● **SOURCE INFORMATION**
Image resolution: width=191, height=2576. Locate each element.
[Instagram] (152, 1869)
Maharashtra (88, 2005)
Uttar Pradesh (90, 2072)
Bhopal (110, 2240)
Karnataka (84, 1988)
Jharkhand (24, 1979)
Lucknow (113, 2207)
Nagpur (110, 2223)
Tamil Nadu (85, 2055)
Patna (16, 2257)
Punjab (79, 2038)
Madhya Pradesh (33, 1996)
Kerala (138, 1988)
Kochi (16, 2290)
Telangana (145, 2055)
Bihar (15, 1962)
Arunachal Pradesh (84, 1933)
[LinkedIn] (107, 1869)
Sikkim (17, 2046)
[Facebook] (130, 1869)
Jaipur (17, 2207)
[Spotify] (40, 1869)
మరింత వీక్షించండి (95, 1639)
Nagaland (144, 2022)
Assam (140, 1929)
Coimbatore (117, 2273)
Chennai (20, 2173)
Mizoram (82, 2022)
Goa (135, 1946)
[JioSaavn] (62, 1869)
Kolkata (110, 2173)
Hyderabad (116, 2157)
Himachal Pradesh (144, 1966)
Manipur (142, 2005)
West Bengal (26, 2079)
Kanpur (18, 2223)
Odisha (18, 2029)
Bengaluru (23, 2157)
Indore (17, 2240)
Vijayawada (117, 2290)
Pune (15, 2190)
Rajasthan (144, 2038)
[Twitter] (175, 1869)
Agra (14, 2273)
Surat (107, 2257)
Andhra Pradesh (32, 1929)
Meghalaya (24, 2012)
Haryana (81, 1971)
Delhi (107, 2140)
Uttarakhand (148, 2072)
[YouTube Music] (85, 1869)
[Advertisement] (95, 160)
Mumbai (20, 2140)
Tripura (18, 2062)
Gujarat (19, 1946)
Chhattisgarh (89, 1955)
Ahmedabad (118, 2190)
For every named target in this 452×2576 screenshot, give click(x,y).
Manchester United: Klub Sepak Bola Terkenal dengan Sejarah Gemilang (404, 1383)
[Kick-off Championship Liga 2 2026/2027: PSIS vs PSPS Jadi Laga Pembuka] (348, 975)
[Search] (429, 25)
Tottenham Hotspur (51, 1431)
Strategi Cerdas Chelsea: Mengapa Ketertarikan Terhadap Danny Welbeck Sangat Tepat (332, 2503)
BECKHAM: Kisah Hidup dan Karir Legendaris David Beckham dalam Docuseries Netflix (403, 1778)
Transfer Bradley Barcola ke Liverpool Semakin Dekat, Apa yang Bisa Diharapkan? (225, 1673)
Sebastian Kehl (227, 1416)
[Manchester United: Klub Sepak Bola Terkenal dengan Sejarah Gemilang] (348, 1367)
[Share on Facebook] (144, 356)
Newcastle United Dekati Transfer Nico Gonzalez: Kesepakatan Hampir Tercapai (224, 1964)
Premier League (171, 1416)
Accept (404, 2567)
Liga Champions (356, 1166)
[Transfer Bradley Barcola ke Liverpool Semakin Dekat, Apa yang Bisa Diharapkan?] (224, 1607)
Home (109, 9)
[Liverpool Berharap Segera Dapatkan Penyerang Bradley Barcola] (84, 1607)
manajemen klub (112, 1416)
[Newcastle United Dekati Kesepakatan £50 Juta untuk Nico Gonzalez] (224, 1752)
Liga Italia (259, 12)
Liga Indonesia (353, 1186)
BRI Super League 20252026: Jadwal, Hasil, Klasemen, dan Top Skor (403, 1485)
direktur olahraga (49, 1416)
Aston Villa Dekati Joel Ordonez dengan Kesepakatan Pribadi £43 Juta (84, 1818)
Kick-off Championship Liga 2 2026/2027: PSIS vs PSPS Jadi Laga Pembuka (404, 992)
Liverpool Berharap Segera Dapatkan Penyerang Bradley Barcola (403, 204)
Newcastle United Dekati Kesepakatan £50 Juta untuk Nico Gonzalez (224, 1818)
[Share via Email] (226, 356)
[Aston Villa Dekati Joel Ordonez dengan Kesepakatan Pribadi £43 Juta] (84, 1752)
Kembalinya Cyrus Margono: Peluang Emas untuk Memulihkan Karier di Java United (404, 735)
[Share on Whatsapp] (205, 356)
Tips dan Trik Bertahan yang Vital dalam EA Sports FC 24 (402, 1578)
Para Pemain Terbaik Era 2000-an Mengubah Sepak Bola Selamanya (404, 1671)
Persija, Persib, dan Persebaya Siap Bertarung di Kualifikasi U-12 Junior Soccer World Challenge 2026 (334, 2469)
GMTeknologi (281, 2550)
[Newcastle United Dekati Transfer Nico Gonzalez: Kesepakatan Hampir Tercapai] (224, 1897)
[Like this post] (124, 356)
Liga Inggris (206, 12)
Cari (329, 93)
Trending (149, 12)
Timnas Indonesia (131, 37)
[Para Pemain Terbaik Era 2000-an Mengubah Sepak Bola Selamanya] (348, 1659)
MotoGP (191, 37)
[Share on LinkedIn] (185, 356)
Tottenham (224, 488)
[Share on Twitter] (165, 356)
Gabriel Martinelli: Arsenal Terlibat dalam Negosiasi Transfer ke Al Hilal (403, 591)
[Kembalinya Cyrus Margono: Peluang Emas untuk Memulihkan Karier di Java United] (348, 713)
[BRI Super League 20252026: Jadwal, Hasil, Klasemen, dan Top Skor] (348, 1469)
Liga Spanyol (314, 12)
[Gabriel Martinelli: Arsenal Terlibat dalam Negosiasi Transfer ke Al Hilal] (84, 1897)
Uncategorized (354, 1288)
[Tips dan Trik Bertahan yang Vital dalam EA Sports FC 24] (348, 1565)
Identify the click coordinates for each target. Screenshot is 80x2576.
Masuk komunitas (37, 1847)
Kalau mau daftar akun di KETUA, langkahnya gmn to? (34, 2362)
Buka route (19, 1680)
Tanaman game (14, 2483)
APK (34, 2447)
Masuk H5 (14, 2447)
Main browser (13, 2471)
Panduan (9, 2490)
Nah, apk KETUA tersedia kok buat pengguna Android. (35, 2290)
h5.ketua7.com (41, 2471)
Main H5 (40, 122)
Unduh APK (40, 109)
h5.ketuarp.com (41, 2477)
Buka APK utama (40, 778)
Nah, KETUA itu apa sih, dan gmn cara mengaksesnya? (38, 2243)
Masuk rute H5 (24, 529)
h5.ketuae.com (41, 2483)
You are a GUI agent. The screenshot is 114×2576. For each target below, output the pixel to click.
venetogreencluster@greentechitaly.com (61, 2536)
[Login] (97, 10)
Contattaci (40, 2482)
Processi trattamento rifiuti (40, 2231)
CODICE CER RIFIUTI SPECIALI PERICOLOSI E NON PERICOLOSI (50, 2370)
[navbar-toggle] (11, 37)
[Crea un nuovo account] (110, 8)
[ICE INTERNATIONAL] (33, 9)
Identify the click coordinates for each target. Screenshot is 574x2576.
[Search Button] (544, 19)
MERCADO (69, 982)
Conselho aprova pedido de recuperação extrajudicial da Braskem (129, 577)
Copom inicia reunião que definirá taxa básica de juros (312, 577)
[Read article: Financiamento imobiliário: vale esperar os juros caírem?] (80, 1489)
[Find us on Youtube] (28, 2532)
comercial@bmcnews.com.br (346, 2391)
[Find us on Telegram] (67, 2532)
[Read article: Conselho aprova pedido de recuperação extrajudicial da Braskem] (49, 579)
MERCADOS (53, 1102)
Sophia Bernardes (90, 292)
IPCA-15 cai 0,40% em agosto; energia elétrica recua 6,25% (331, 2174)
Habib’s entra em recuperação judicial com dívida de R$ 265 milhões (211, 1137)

● **TASK DIRECTIONS**
Write down every entry exactly.

● **EXERCISE SOLUTION**
Image resolution: width=191, height=2576. Locate each element.
[Instagram] (152, 1869)
Maharashtra (88, 2005)
Uttar Pradesh (90, 2072)
Bhopal (110, 2240)
Karnataka (84, 1988)
Jharkhand (24, 1979)
Lucknow (113, 2207)
Nagpur (110, 2223)
Tamil Nadu (85, 2055)
Patna (16, 2257)
Punjab (79, 2038)
Madhya Pradesh (33, 1996)
Kerala (138, 1988)
Kochi (16, 2290)
Telangana (145, 2055)
Bihar (15, 1962)
Arunachal Pradesh (84, 1933)
[LinkedIn] (107, 1869)
Sikkim (17, 2046)
[Facebook] (130, 1869)
Jaipur (17, 2207)
[Spotify] (40, 1869)
మరింత వీక్షించండి (95, 1639)
Nagaland (144, 2022)
Assam (140, 1929)
Coimbatore (117, 2273)
Chennai (20, 2173)
Mizoram (82, 2022)
Goa (135, 1946)
[JioSaavn] (62, 1869)
Kolkata (110, 2173)
Hyderabad (116, 2157)
Himachal Pradesh (144, 1966)
Manipur (142, 2005)
West Bengal (26, 2079)
Kanpur (18, 2223)
Odisha (18, 2029)
Bengaluru (23, 2157)
Indore (17, 2240)
Vijayawada (117, 2290)
Pune (15, 2190)
Rajasthan (144, 2038)
[Twitter] (175, 1869)
Agra (14, 2273)
Surat (107, 2257)
Andhra Pradesh (32, 1929)
Meghalaya (24, 2012)
Haryana (81, 1971)
Delhi (107, 2140)
Uttarakhand (148, 2072)
[YouTube Music] (85, 1869)
[Advertisement] (95, 160)
Mumbai (20, 2140)
Tripura (18, 2062)
Gujarat (19, 1946)
Chhattisgarh (89, 1955)
Ahmedabad (118, 2190)
For every named target in this 452×2576 screenshot, give click(x,y).
Manchester United: Klub Sepak Bola Terkenal dengan Sejarah Gemilang (404, 1383)
[Kick-off Championship Liga 2 2026/2027: PSIS vs PSPS Jadi Laga Pembuka] (348, 975)
[Search] (429, 25)
Tottenham Hotspur (51, 1431)
Strategi Cerdas Chelsea: Mengapa Ketertarikan Terhadap Danny Welbeck Sangat Tepat (332, 2503)
BECKHAM: Kisah Hidup dan Karir Legendaris David Beckham dalam Docuseries Netflix (403, 1778)
Transfer Bradley Barcola ke Liverpool Semakin Dekat, Apa yang Bisa Diharapkan? (225, 1673)
Sebastian Kehl (227, 1416)
[Manchester United: Klub Sepak Bola Terkenal dengan Sejarah Gemilang] (348, 1367)
[Share on Facebook] (144, 356)
Newcastle United Dekati Transfer Nico Gonzalez: Kesepakatan Hampir Tercapai (224, 1964)
Premier League (171, 1416)
Accept (404, 2567)
Liga Champions (356, 1166)
[Transfer Bradley Barcola ke Liverpool Semakin Dekat, Apa yang Bisa Diharapkan?] (224, 1607)
Home (109, 9)
[Liverpool Berharap Segera Dapatkan Penyerang Bradley Barcola] (84, 1607)
manajemen klub (112, 1416)
[Newcastle United Dekati Kesepakatan £50 Juta untuk Nico Gonzalez] (224, 1752)
Liga Italia (259, 12)
Liga Indonesia (353, 1186)
BRI Super League 20252026: Jadwal, Hasil, Klasemen, dan Top Skor (403, 1485)
direktur olahraga (49, 1416)
Aston Villa Dekati Joel Ordonez dengan Kesepakatan Pribadi £43 Juta (84, 1818)
Kick-off Championship Liga 2 2026/2027: PSIS vs PSPS Jadi Laga Pembuka (404, 992)
Liverpool Berharap Segera Dapatkan Penyerang Bradley Barcola (403, 204)
Newcastle United Dekati Kesepakatan £50 Juta untuk Nico Gonzalez (224, 1818)
[Share via Email] (226, 356)
[Aston Villa Dekati Joel Ordonez dengan Kesepakatan Pribadi £43 Juta] (84, 1752)
Kembalinya Cyrus Margono: Peluang Emas untuk Memulihkan Karier di Java United (404, 735)
[Share on Whatsapp] (205, 356)
Tips dan Trik Bertahan yang Vital dalam EA Sports FC 24 (402, 1578)
Para Pemain Terbaik Era 2000-an Mengubah Sepak Bola Selamanya (404, 1671)
Persija, Persib, dan Persebaya Siap Bertarung di Kualifikasi U-12 Junior Soccer World Challenge 2026 (334, 2469)
GMTeknologi (281, 2550)
[Newcastle United Dekati Transfer Nico Gonzalez: Kesepakatan Hampir Tercapai] (224, 1897)
[Like this post] (124, 356)
Liga Inggris (206, 12)
Cari (329, 93)
Trending (149, 12)
Timnas Indonesia (131, 37)
[Para Pemain Terbaik Era 2000-an Mengubah Sepak Bola Selamanya] (348, 1659)
MotoGP (191, 37)
[Share on LinkedIn] (185, 356)
Tottenham (224, 488)
[Share on Twitter] (165, 356)
Gabriel Martinelli: Arsenal Terlibat dalam Negosiasi Transfer ke Al Hilal (403, 591)
[Kembalinya Cyrus Margono: Peluang Emas untuk Memulihkan Karier di Java United] (348, 713)
[BRI Super League 20252026: Jadwal, Hasil, Klasemen, dan Top Skor] (348, 1469)
Liga Spanyol (314, 12)
[Gabriel Martinelli: Arsenal Terlibat dalam Negosiasi Transfer ke Al Hilal] (84, 1897)
Uncategorized (354, 1288)
[Tips dan Trik Bertahan yang Vital dalam EA Sports FC 24] (348, 1565)
Identify the click coordinates for each target. Screenshot is 80x2576.
Masuk komunitas (37, 1847)
Kalau mau daftar akun di KETUA, langkahnya gmn to? (34, 2362)
Buka route (19, 1680)
Tanaman game (14, 2483)
APK (34, 2447)
Masuk H5 (14, 2447)
Main browser (13, 2471)
Panduan (9, 2490)
Nah, apk KETUA tersedia kok buat pengguna Android. (35, 2290)
h5.ketua7.com (41, 2471)
Main H5 (40, 122)
Unduh APK (40, 109)
h5.ketuarp.com (41, 2477)
Buka APK utama (40, 778)
Nah, KETUA itu apa sih, dan gmn cara mengaksesnya? (38, 2243)
Masuk rute H5 (24, 529)
h5.ketuae.com (41, 2483)
You are a GUI agent. The screenshot is 114×2576. For each target below, output the pixel to click.
venetogreencluster@greentechitaly.com (61, 2536)
[Login] (97, 10)
Contattaci (40, 2482)
Processi trattamento rifiuti (40, 2231)
CODICE CER RIFIUTI SPECIALI PERICOLOSI E NON PERICOLOSI (50, 2370)
[navbar-toggle] (11, 37)
[Crea un nuovo account] (110, 8)
[ICE INTERNATIONAL] (33, 9)
Identify the click coordinates for each target. Screenshot is 574x2576.
[Search Button] (544, 19)
MERCADO (69, 982)
Conselho aprova pedido de recuperação extrajudicial da Braskem (129, 577)
Copom inicia reunião que definirá taxa básica de juros (312, 577)
[Read article: Financiamento imobiliário: vale esperar os juros caírem?] (80, 1489)
[Find us on Youtube] (28, 2532)
comercial@bmcnews.com.br (346, 2391)
[Find us on Telegram] (67, 2532)
[Read article: Conselho aprova pedido de recuperação extrajudicial da Braskem] (49, 579)
MERCADOS (53, 1102)
Sophia Bernardes (90, 292)
IPCA-15 cai 0,40% em agosto; energia elétrica recua 6,25% (331, 2174)
Habib’s entra em recuperação judicial com dívida de R$ 265 milhões (211, 1137)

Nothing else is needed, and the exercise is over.